3) Le questionnement d'un horizon problématique.
=> Incertitudes sur l'horizon externe et recherche d'une parole ultime.
- Claudel, "Quatrième ode", Cinq grandes odes : "Je chanterai le grand poème de l'homme soustrait au hasard!".
=> Au contraire :
- Jaccottet se suffit d'une saisie du monde dans la fugacité du passage
- Supervielle le saisit dans le tremblement d'une bougie.
- Relation des mots au monde sur le mode du questionnement.
- Ponge, Méthodes : il apprécie plus que tout "la constante insurrection des choses contre les images qu'on leur impose".
- Bonnefoy, Le Nuage rouge : mauvaise conscience de "l'imagier" : doute au sujet de "l'être propre à l'image, c'est-à-dire de sa capacité d'évasion, où se perd ce que j'appelle le sens".
- J. Thélot, Poétique d'Yves Bonnefoy.
- Jaccottet, Chants d'en bas :
"J'aurais voulu parler sans images, simplement
pousser les porte (...)
on ne vit pas longtemps comme les oiseaux
dans l'évidence du ciel
et retombé à terre,
on ne voit plus en eux précisément que des images
ou des rêves."
- Jaccottet, La Semaison : l'horizon interne des mots : "C'est suspendu là comme une poussière heureuse, un anti-nuage plutôt, une trouée du ciel terrestre, du ciel de l'herbe?"
- J.C. Mathieu, La Poésie de Ph. Jaccottet : "Le mot isole notant la couleur fondamentale qui d'abord attire dans le paysage, est toujours insuffisant ou excessif. Il faut qu'il soit diffracté dans la phrase, décompose et recompose dans le mouvement de l'écriture où il devient "la note intime".
- Jaccottet, Eléments d'un songe : "Que reste-t-il? Sinon cette façon de poser la question qui se nomme la poésie et qui est vraisemblablement la possibilité de tirer de la limite même un chant, de prendre en quelque sorte appui sur l'abîme pour se maintenir au-dessus (...) ; une manière de parler du monde qui n'explique pas le monde, car ce serait le figer et l'anéantir, mais qui le montre tout nourri de son refus de répondre, vivant parce qu'impénétrable, merveilleux parce que terrible..."
C. Discussion
=> La nature du texte poétique.
- D'Aubigné, Les Tragiques : passage de la satire et du pamphlet à la vision en Dieu
- Hugo, Les Contemplations : aboutissent "Au bord de l'infini".
- Hugo, La Légende des siècles : organisée en cycles qui signifient que l'histoire fait boucle, mais suivant une progression jusqu'au XXe siècle -"La liberté dans la lumière"-, pour passer "Hors du temps".
- J. P. Richard, L'Univers imaginaire de Mallarmé, introduction : "Ce qui caractérise toute grande oeuvre, c'est assurément sa cohérence interne. (...) Lire, c'est sans doute provoquer des échos, saisir des rapports nouveaux, lier des gerbes de convergences".

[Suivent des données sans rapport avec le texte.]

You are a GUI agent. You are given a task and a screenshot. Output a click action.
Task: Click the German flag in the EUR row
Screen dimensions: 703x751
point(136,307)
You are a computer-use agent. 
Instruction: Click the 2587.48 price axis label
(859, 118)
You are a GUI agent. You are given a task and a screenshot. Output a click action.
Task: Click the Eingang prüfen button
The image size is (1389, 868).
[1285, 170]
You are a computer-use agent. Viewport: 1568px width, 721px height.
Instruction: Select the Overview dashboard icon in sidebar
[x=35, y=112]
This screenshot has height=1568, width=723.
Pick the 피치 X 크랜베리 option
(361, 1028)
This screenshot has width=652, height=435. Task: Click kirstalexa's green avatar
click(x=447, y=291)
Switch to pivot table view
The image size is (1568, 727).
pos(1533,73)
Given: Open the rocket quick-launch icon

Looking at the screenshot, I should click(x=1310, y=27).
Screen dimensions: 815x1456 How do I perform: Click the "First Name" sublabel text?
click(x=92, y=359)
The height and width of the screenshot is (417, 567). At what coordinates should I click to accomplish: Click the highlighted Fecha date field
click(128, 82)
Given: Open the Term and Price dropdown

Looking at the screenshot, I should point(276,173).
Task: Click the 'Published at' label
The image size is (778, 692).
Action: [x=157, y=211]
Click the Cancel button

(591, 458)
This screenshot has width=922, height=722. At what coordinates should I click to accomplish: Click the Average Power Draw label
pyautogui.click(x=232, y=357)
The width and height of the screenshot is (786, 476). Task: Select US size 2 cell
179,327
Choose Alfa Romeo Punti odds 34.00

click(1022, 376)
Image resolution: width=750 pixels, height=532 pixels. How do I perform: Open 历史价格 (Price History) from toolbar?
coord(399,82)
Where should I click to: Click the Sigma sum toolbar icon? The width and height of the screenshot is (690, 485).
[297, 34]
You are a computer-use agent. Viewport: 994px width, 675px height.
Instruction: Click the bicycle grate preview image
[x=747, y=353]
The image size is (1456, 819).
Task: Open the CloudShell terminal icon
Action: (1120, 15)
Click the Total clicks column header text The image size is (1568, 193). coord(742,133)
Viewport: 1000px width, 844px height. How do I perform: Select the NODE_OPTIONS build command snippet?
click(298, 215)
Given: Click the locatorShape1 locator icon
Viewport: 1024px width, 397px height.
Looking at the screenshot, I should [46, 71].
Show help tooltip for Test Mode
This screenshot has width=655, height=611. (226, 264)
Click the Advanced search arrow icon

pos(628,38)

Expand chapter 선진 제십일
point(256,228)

=> Importance de la voix et du rythme.
- Valéry, Variété II : la voix est "le véritable principe poétique".
- Claudel, Réflexions sur le vers français : le verset : "Il consiste en un élan mesuré de l'âme répondant à un nombre toujours le même qui nous obsède et nous entraîne".
Une copie : "M. Collot n'évoque le poème que comme texte, mais il peut être aussi parole, et cela change la perspective du lecteur".
=> Question de sensibilité.
Une copie : "la lisibilité du poème n'est pas synonyme de transparence. (...) Eluard fait référence à des images qui n'imposent pas un sens, mais des sens multiples par la recherche qu'elles suscitent dans l'imagination du lecteur. C'est pourquoi hermétisme n'est pas synonyme d'illisibilité".
Une copie : "Il n'y a pas de lisibilité en poésie, parce qu'il n'y a pas de norme de clarté. (...) Le poème est son propre juge ; il est lisible tant qu'il inspire ou émerveille".
=> De la lisibilité à la lecture.
Une copie : "le lecteur doit en fait se détacher de l'horizon externe du monde pour pénétrer dans l'horizon interne du texte, en d'autres mots, abandonner sa propre vision du monde pour faire sienne celle du poète".
- W. Iser : sa théorie des "actes de lecture", dans le cas de la poésie, s'apparenterait à une lecture-écriture et supposerait un certain hermétisme du poème.
=> Au contraire :
- Bonnefoy, Entretiens sur la poésie : la relation rétablie avec le monde supposerait que l'on puisse "lever les yeux de son livre".
- O. Paz, L'Arc et la lyre : Le plaisir poétique n'est pas donné sans que soient vaincues certaines difficultés analogues à celles du créateur".